Le gouvernement mis en place après les élections législatives ne pourra différer éternellement la question. En effet, il tient compte des exigences de la concurrence internationale, c’est-à-dire, faire en sorte que les conditions d’exploitation soient les plus avantageuses pour les capitalistes du monde entier, afin qu’ils investissent en France et plus largement dans l’UE. Ce contexte conduit nos gouvernants à faire disparaître tous les régimes spéciaux, dont bénéficient principalement les fonctionnaires et certaines catégories d’assimilées (comme les cheminots), le recul de l’âge de la retraite. Dans ce contexte, les directives européennes imposent aux responsables politiques de remettre en cause la retraite par répartition au profit de celle fondée sur la capitalisation. C’est la porte ouverte à la généralisation des fonds de pension !

Reprendre l’offensive

On peut émettre l’hypothèse que de fortes mobilisations s’organiseront, mettant à mal Chirac et consorts. Comment le gouvernement va-t-il aborder le problème ? Pour l’instant, il paraît difficile de discerner l’avenir. Mais il n’en reste pas moins vrai qu’il nous faut revendiquer dans l’immédiat, une retraite égale pour tous. Comment justifier qu’un retraité perçoive une allocation plus importante qu’un autre ? L’écart des revenus entre les retraités est justifié par le montant de leurs cotisations ; autrement dit, plus le salaire d’une personne est important, plus sa retraite l’est : plus on a d’argent plus on en a !
Revendiquer l’égalité des allocations des retraites peut permettre d’ouvrir le débat sur l ’égalité des salaires et remettre ainsi en cause la hiérarchie salariale que l’on connaît dans les corridors de l’exploitation capitaliste.
Il faut en finir avec le calcul des retraites en fonction du nombre d’actifs. Si retraite il doit y avoir, elle doit se fonder sur le partage des richesses et devenir un revenu garanti.

Aller plus loin

Ainsi on en termine avec le débat sur le supposé manque d’actifs dans les années futures ; mieux, on place les retraites au même niveau que la revendication d’un revenu garanti pour tous, revendication portée par le mouvement des chômeurs.
Plus fondamentalement, ce débat doit s’inscrire dans celui portant sur la crise de la valeur travail. En fin de compte, cette lutte sur les retraites ne doit pas nous faire oublier que notre vie ne doit pas être saucissonnée en fonction de notre âge (d’élève/étudiant on devient travailleur pour terminer, dans le meilleur des cas, retraité), laissant aux seuls décideurs le soin d’organiser notre vie en fonction de leurs intérêts.
Car, c’est à nous, travailleurs qui produisons les richesses de décider pour nous. Prenons nos affaire en mains, ne les laissons pas dans celles des patrons, de l’Etat, des banques, des assurances voire de certains syndicats !

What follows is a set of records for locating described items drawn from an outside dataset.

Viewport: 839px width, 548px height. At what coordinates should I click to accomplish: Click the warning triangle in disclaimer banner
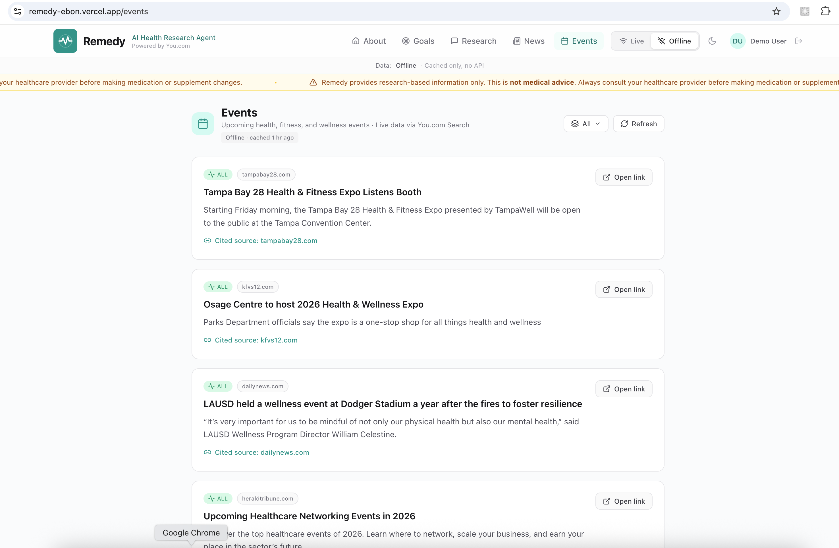point(313,82)
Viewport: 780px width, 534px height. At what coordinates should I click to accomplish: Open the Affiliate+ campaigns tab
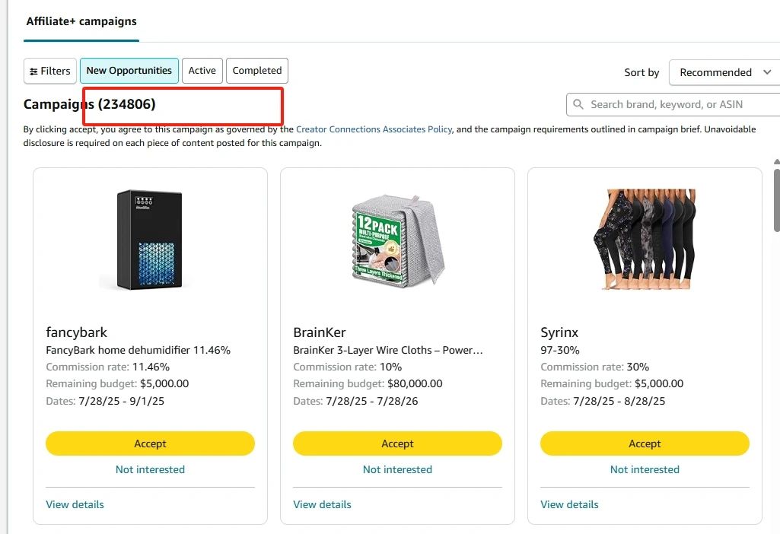[81, 21]
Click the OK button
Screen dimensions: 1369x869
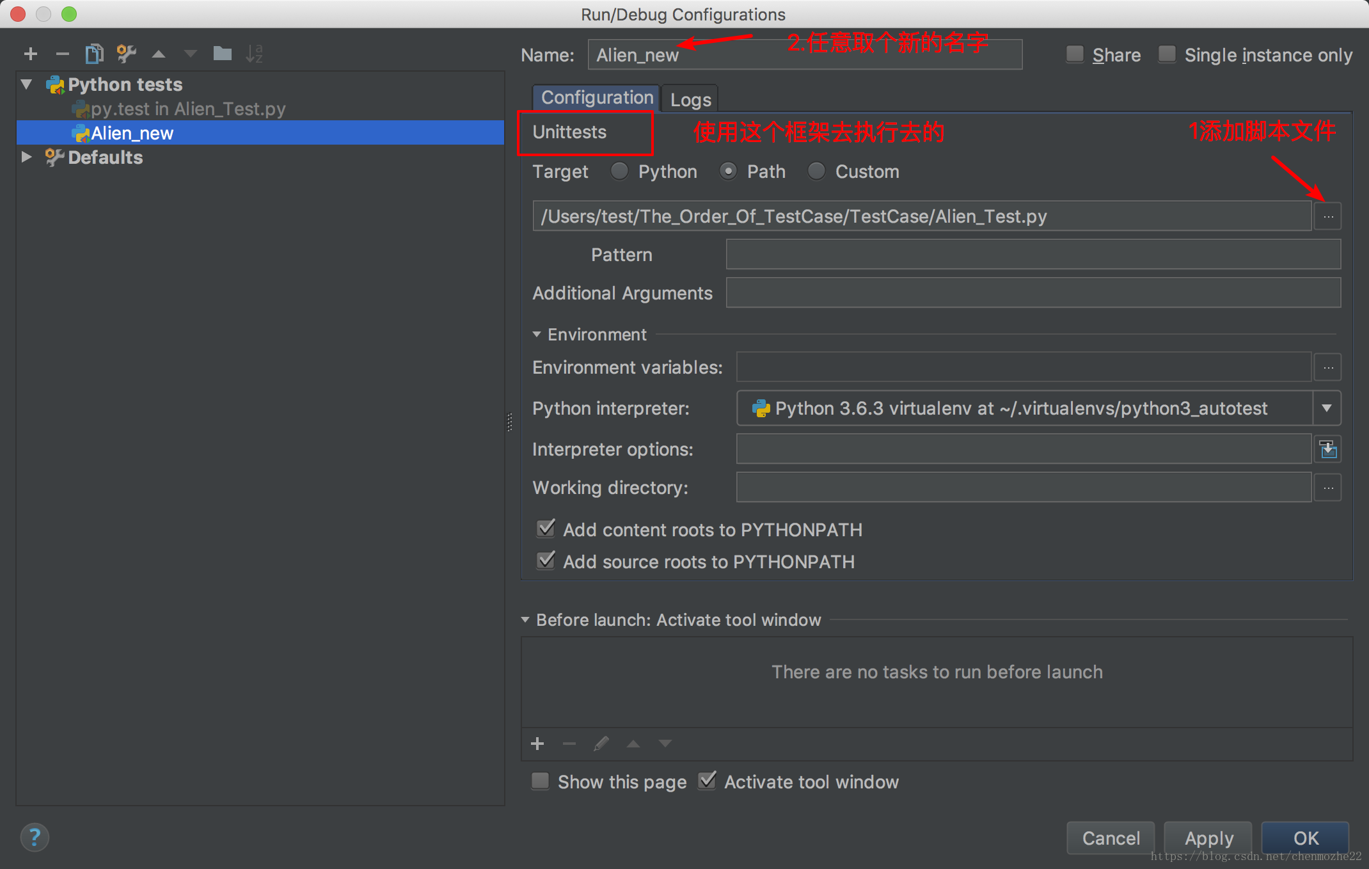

De l’amélioration du principe de répartition

Le système actuel des retraites qui permet aux salariés les plus aisés de percevoir les plus grosses pensions, de bénéficier de la solidarité des plus démunis espérance de vie moindre) et de grappiller l’essentiel des fruits de la capitalisation existante, profite essentiellement aux classes moyennes. Et il est évident qu’un peu plus de capitalisation leur profiterait encore plus.

A contrario, la classe ouvrière et tous les petits du salariat feraient tout naturellement les frais d’un surplus de capitalisation dont il est clair qu’il serait financé par une ponction sur la répartition (diminution des charges sociales patronales, exonération fiscale, etc.).

Aussi, conscients du fait que la seule défense du statu quo ouvrirait grandes les portes à encore un peu plus de capitalisation, certains proposent d’améliorer le système actuel de retraite par répartition. C’est ainsi qu’on1 nous proposent de développer l’emploi et de taxer tous les revenus (ceux du travail et les autres).

A l’évidence, en développant le nombre d’emplois on rétablit l’équilibre entre cotisants actifs et pensionnés non actifs. A l’évidence, également, si on taxe les revenus du capital, de la spéculation et de la propriété on augmente encore un peu plus les recettes. A l’évidence !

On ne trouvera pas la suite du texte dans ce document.